Exercise goal: Reproduce, word for word, the part of the systemtap discussion running from "Please elaborate. What" up to and including "possibly-paged-out unwind data?".

Reading text:
-----

We exercise professional foresight. And the backward compatibility
issue remains even without that.

> Even assuming utrace is accepted, embedding the symbol table of
> every user space process in the probes is still daft. [....]

It would take space, no question, though we're not talking about
"every" process, just designated ones.

> For instance, the obvious way to me of doing this would be to map
> the user space stack into the systemtap runtime and unwind it from
> there instead of vectoring it into the kernel.

Please elaborate. What does mapping a stack into the runtime mean?
Do you mean to suggest having the userspace program unwind itself? Or
relying on the userspace programs' possibly-paged-out unwind data?
That would be intrusive.

> > - I offer _stext+offset (for the kernel) and (.text*)+offset (for
> > modules) kprobes: basically to use the "better" symbol+offset
> > kprobes api, but use the same single reference addresses we already
> > do, and leaving just the final addition to the kernel. You do not
> > respond materially.
>
> I thought this and subsequent emails addressed the points pretty well:
>
> http://marc.info/?l=linux-kernel&m=121632572409118

No, they didn't. Every time I explained about how it does work, you
just claimed "not", without even a single worked-out substantiating
example.

-----

Collected data:
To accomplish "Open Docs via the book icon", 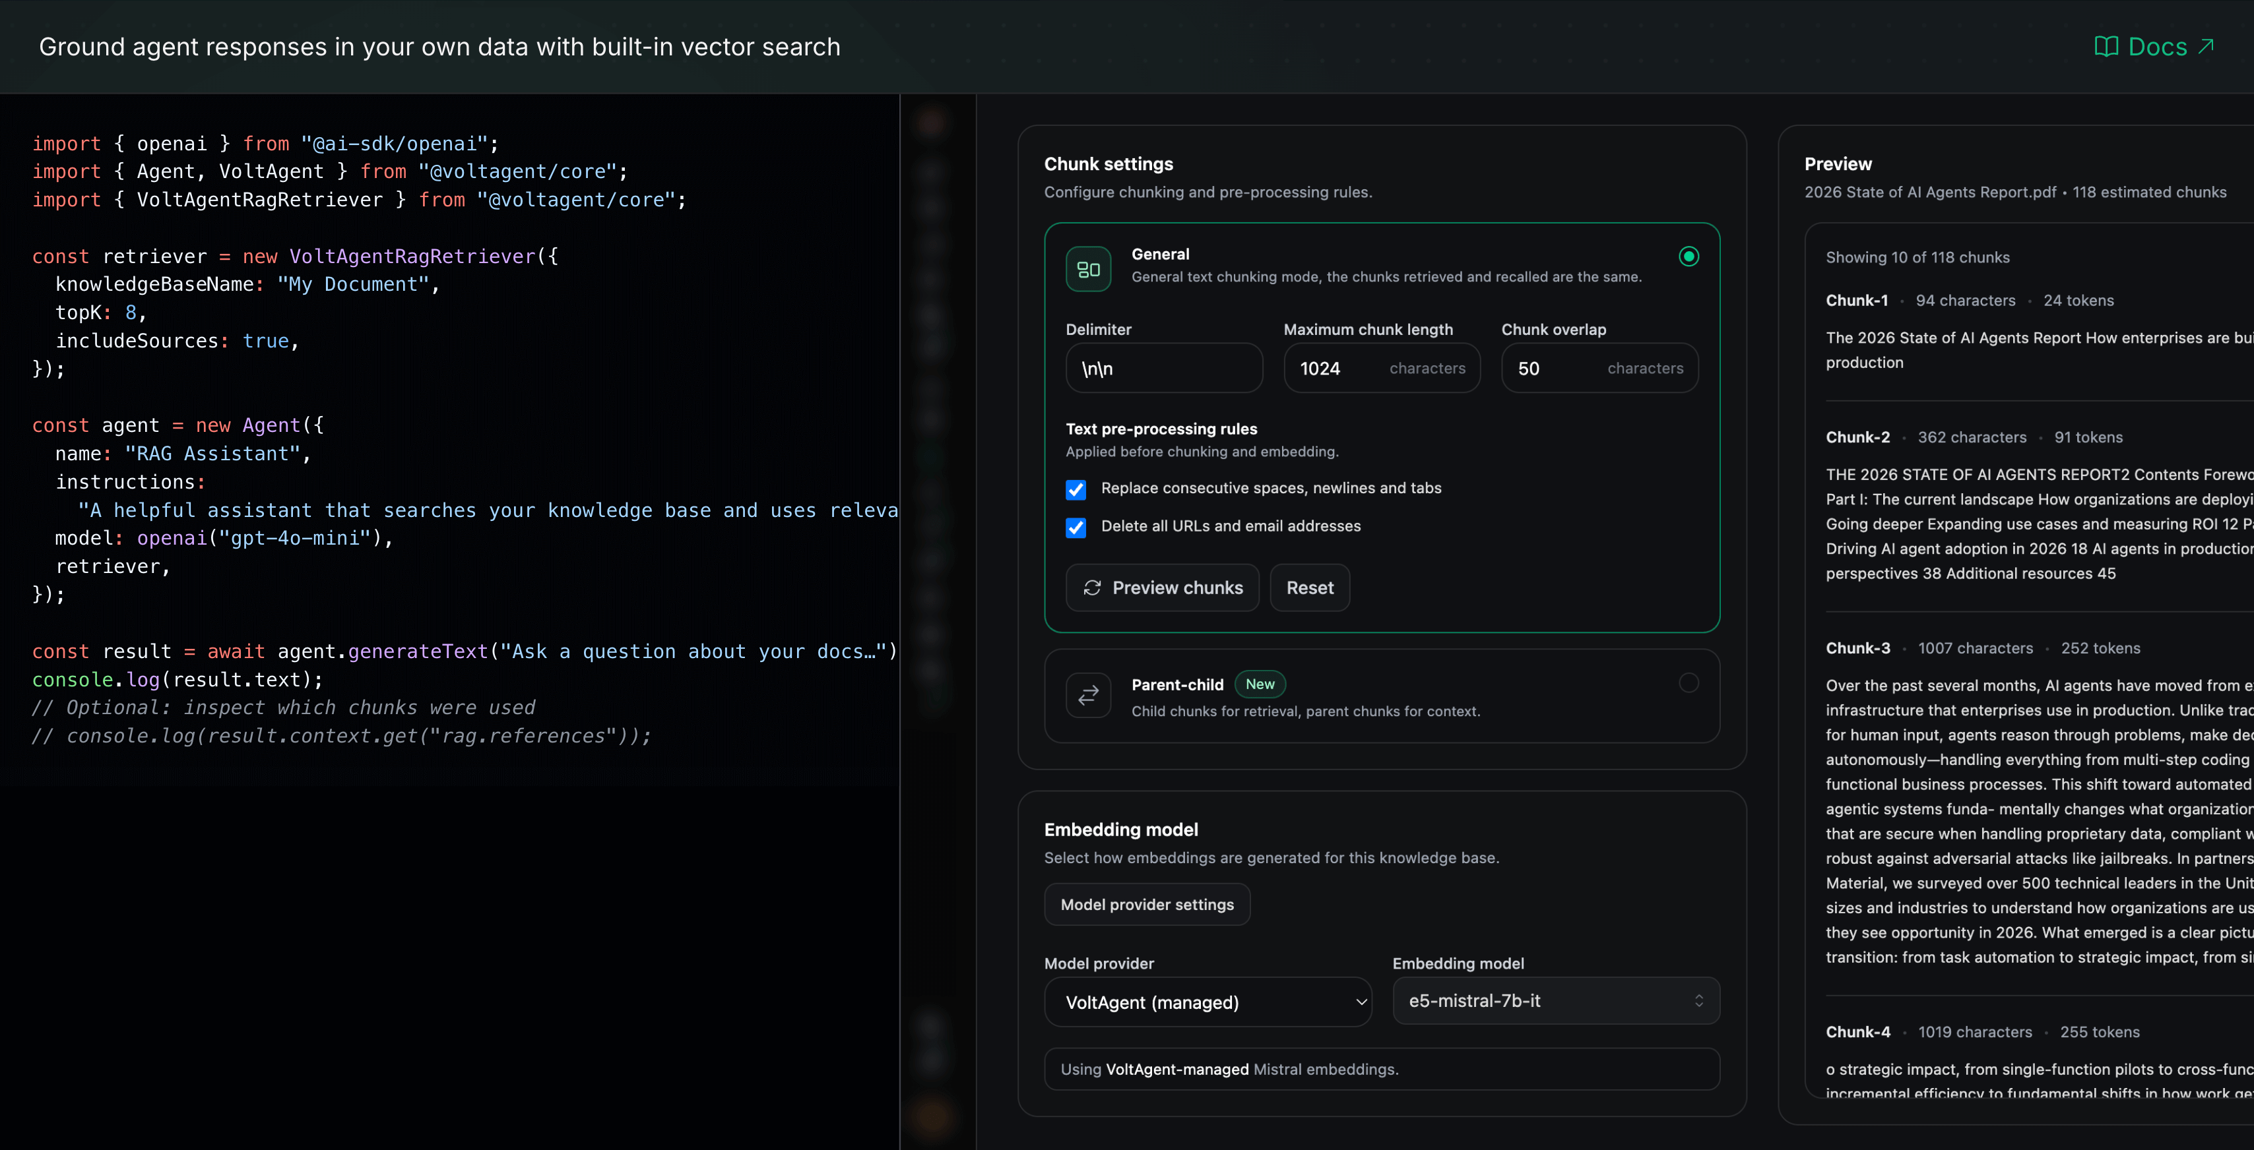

-----

The output:
Please elaborate. What does mapping a stack into the runtime mean?
Do you mean to suggest having the userspace program unwind itself? Or
relying on the userspace programs' possibly-paged-out unwind data?